• [Exercise]:
All lines from the one containing "The image size is (1024, 551)." through the end of the data below are to be repeated exactly, with pictures left out.

START Data to examine

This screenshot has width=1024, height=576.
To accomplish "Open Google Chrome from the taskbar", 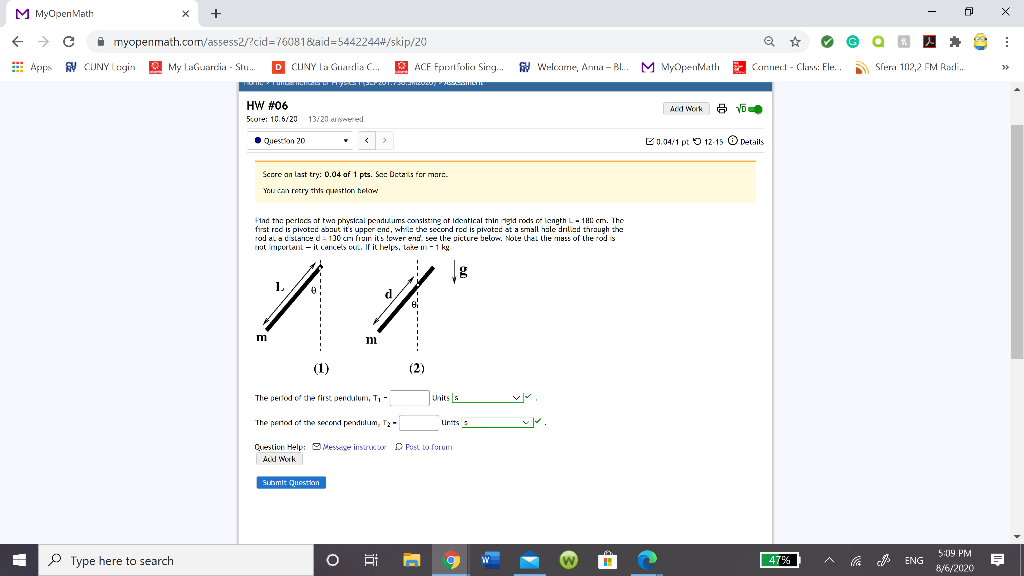I will coord(450,561).
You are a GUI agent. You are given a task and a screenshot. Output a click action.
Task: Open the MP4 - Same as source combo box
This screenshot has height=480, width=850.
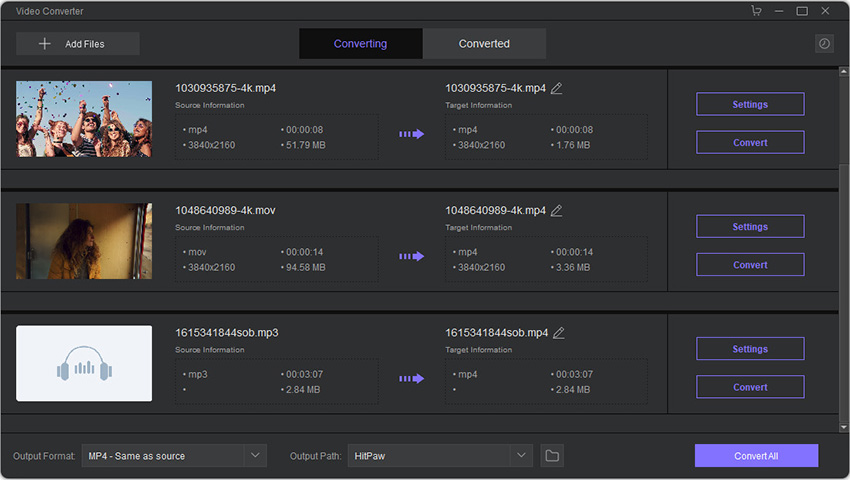click(x=174, y=456)
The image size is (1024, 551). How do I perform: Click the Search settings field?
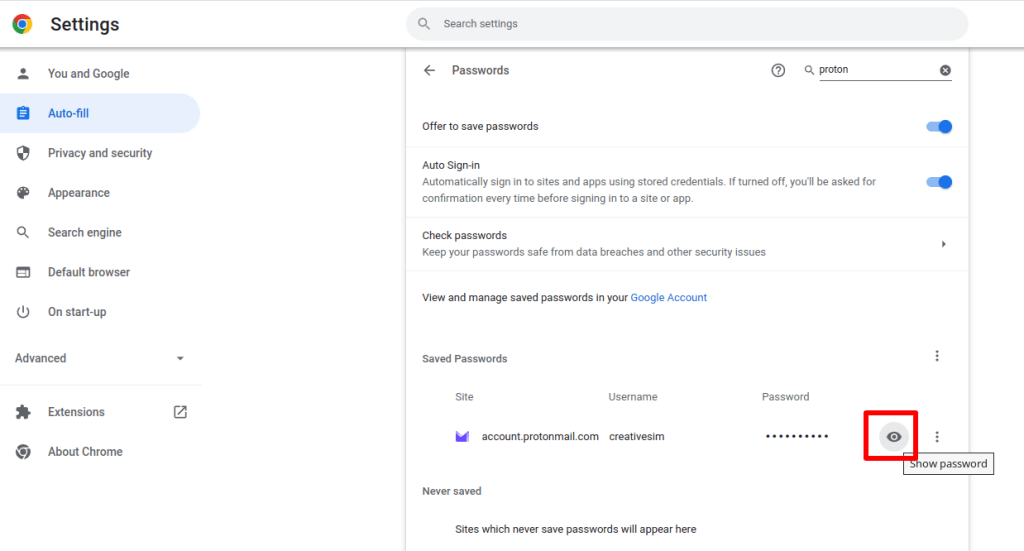click(690, 24)
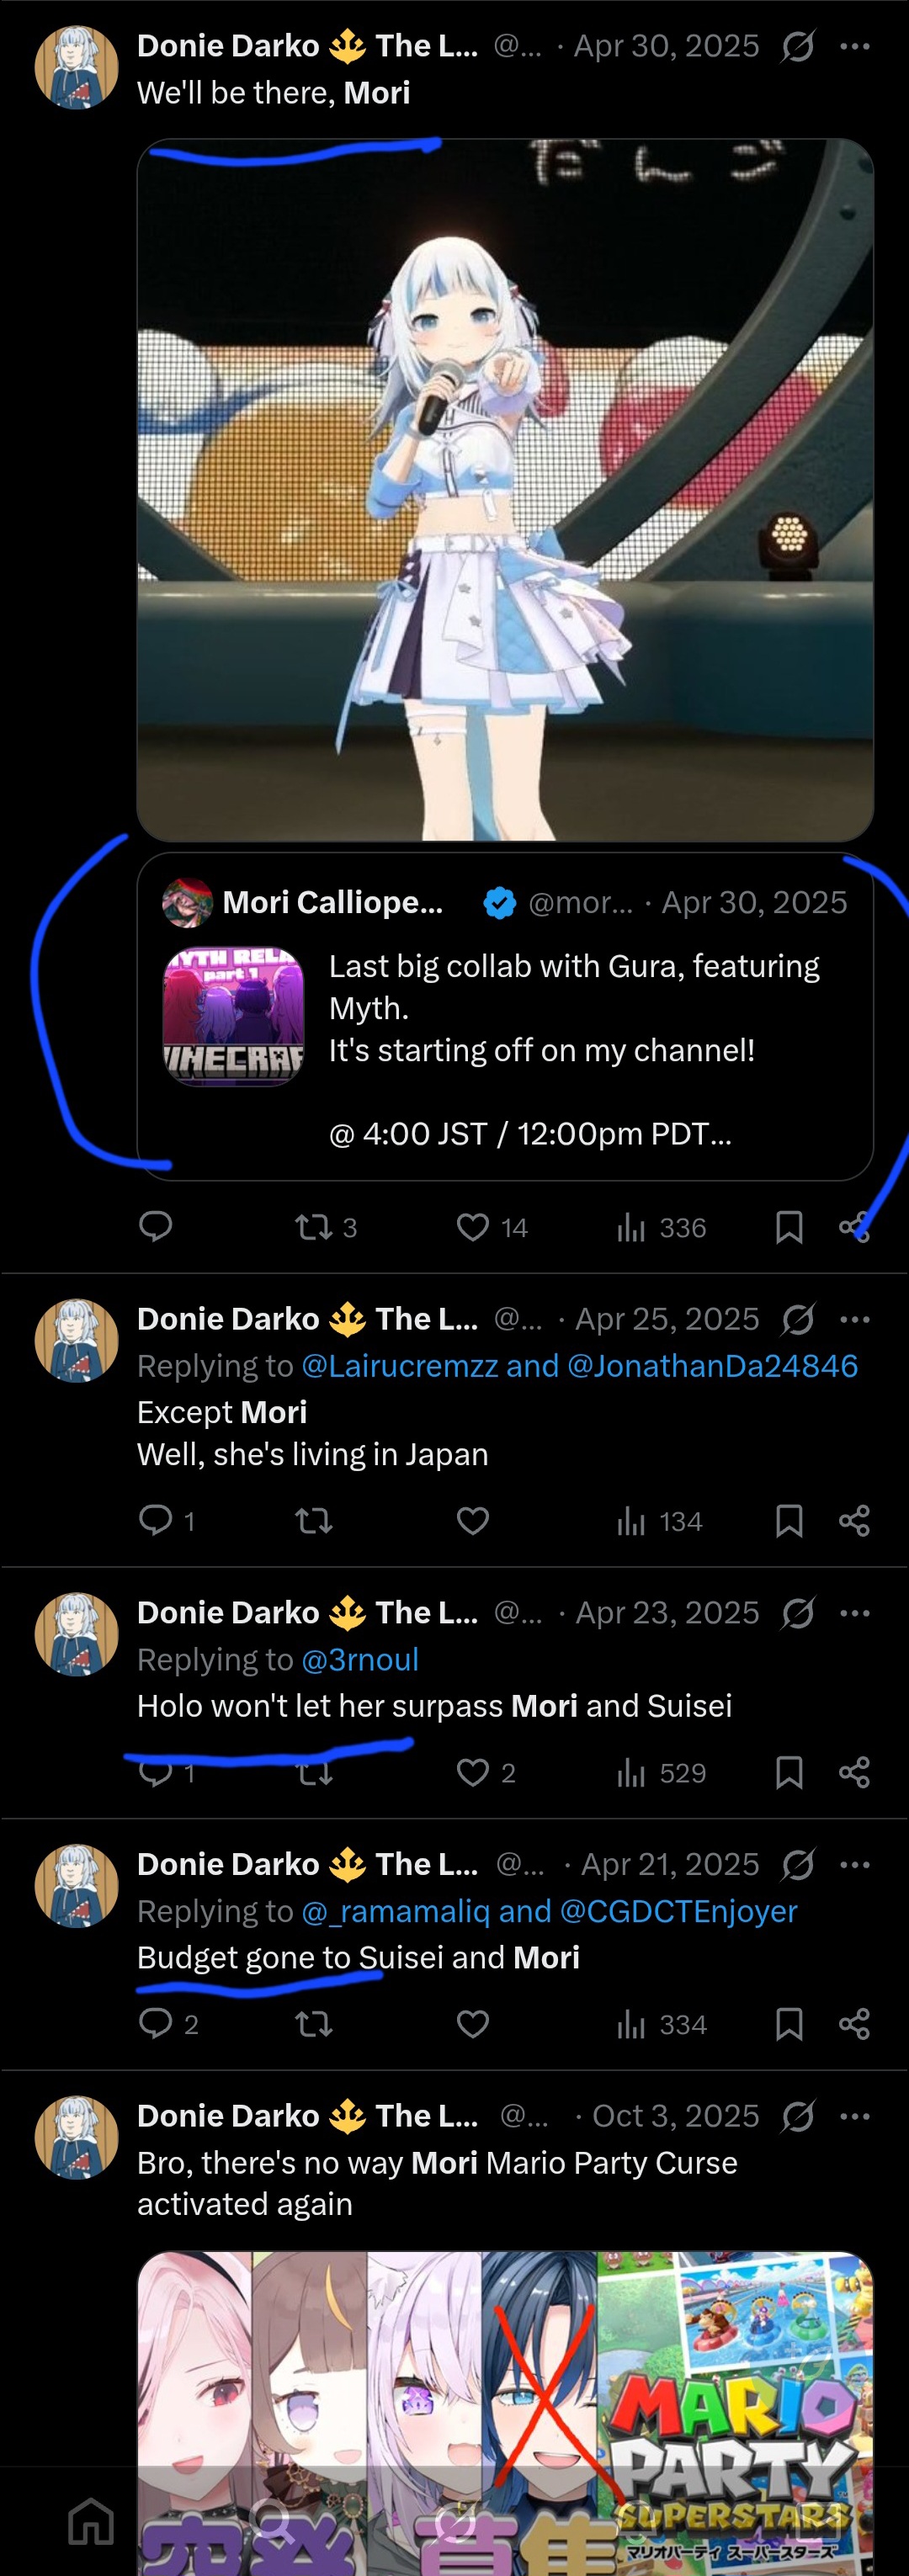Bookmark the "Except Mori" reply
This screenshot has height=2576, width=909.
tap(789, 1521)
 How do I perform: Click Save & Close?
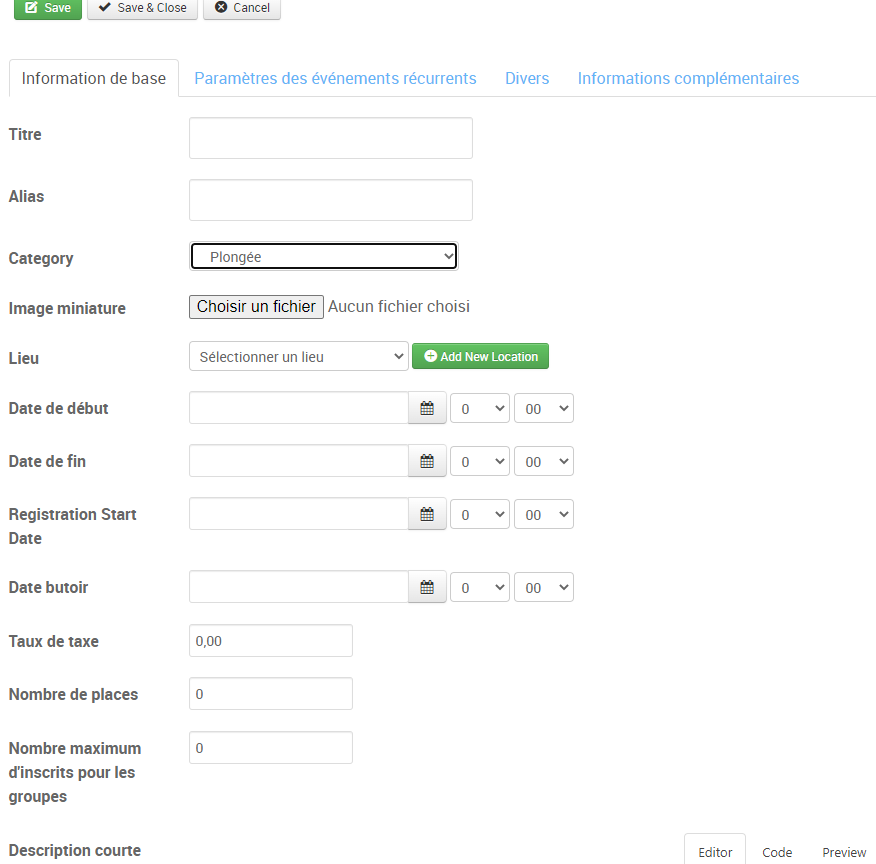142,8
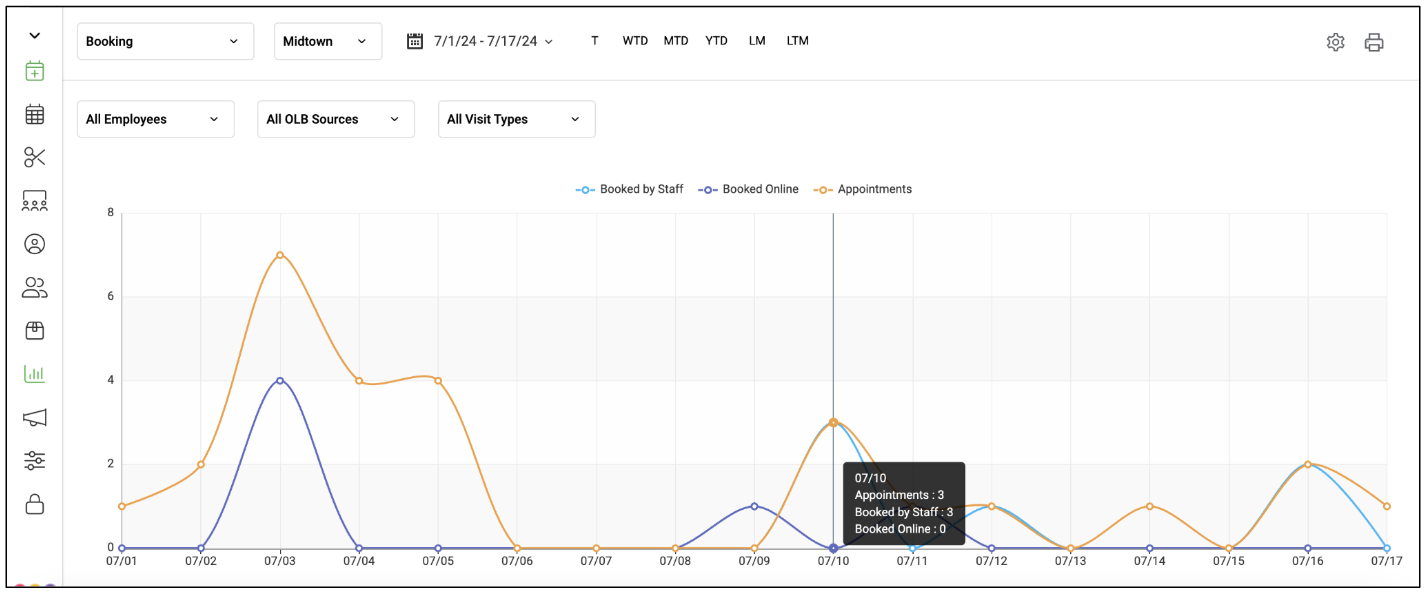Toggle the Booked by Staff legend series
This screenshot has width=1428, height=596.
click(x=630, y=189)
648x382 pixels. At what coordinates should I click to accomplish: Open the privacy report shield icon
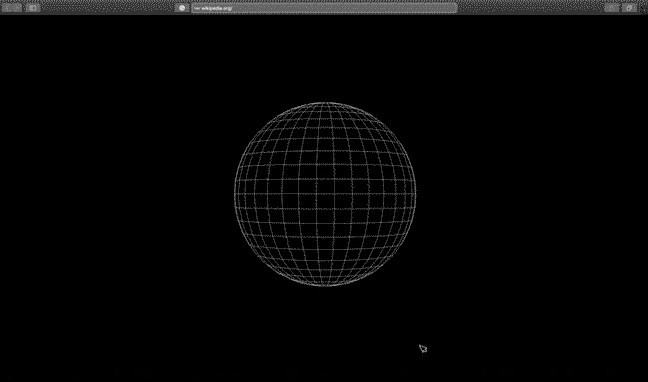(x=182, y=8)
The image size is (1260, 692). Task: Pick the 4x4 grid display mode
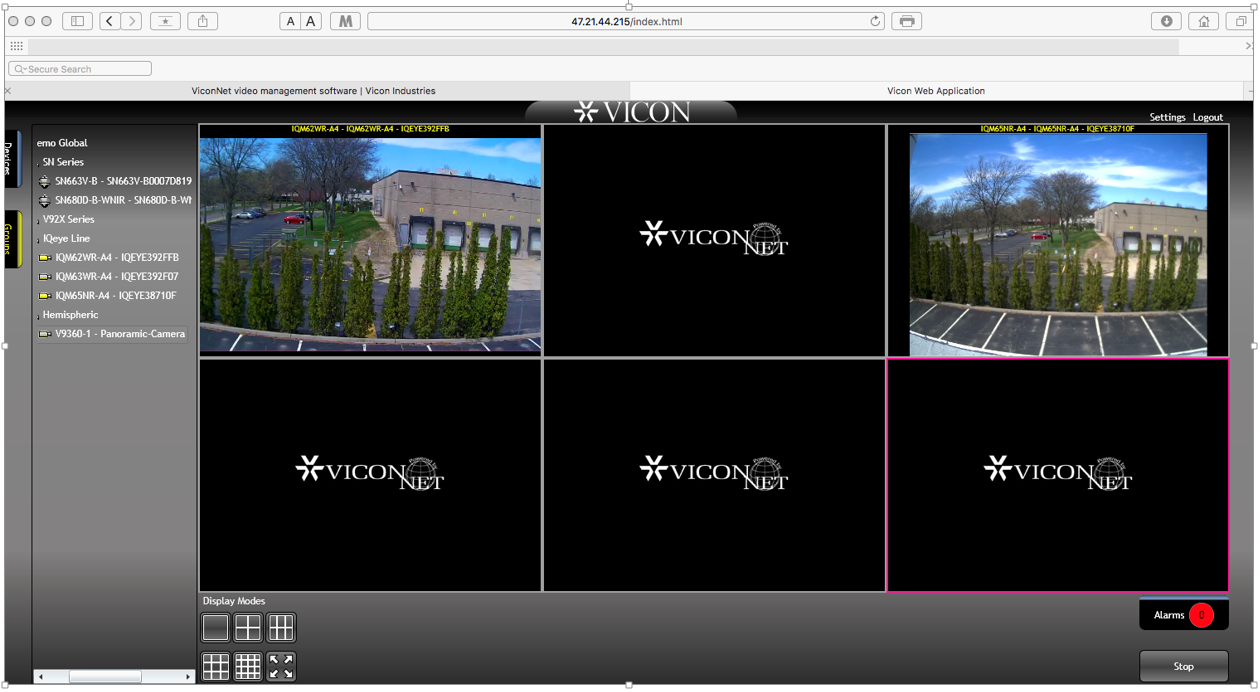pyautogui.click(x=248, y=666)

END Data to examine

• [The completed task]:
The image size is (1024, 551). How do I perform: Click the Search settings field?
click(690, 24)
Bookmark the "Except Mori" reply
This screenshot has height=2576, width=909.
tap(789, 1521)
 How do I perform: Click Save & Close?
142,8
Toggle the Booked by Staff legend series
This screenshot has width=1428, height=596.
click(x=630, y=189)
648x382 pixels. At what coordinates should I click to accomplish: Open the privacy report shield icon
(x=182, y=8)
The image size is (1260, 692). Task: Pick the 4x4 grid display mode
pyautogui.click(x=248, y=666)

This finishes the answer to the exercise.